I use Subversion. Not because I think it is any better than any other source control system. It’s just that I have come to know it and get used to it. But I was reminded today that regardless of the source control, or version control, program you are using, it should be on a separate PC.

Yesterday morning I was doing some work and everthing was fine. I had to go out for a few hours and when I returned in the afternoon my development computer had died. I rang up my friendly PC repair guy who said it is probably the power supply, but it could be the motherboard. I left it with him and came home.

The only problem was that I had to deliver an application to a client this morning. There were some minor changes that I hadn’t finished. I was planning on finishing them yesterday afternoon, but that was now impossible. But all was not lost. I was able to grab the latest build from myh buildserver pc which holds the Subversion repository and does continuous integration using TeamCity. The latest changes that I was working on were not in Subversion. I hadn’t checked them in yet because they weren’t complete and they would have broken the build if I had.

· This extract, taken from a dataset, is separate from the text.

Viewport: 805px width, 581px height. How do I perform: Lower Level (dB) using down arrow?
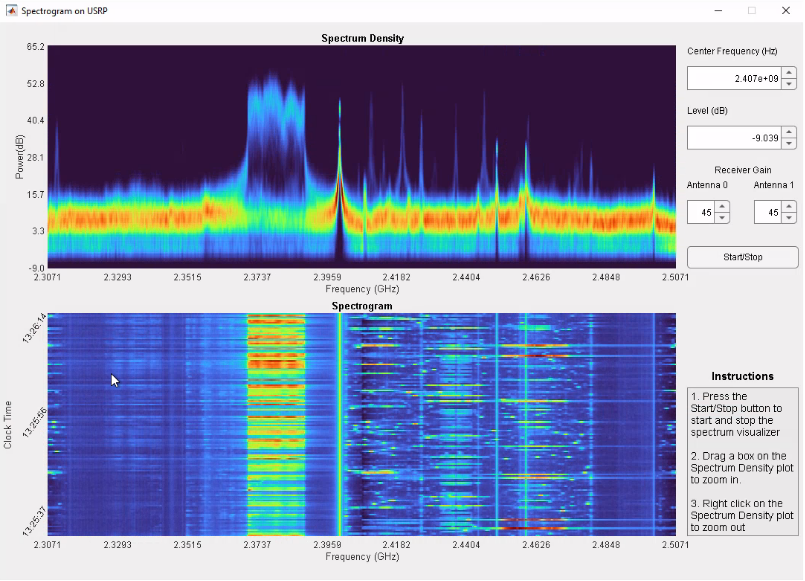pyautogui.click(x=789, y=143)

And if I had kept the source control repository on my development machine it would have been quite safe, and I do nightly backups, things would have been different. I could have got the lastest stuff from the nightly backup, but not as easily. Stuff is the operative word. I would have had to stuff around getting it onto my laptop and then recompiling and checking that everything was OK. Probably a couple of hours work.

But this time it was easy. I had to go out first thing this morning. I got home around 9:30, had a cup of coffee, copied the latest build onto CD and had it delivered to the client by 10:15.

A separate pc hosing source control and continuous integration can save a lot of time, a lot of hassle, and probably a lot of hair.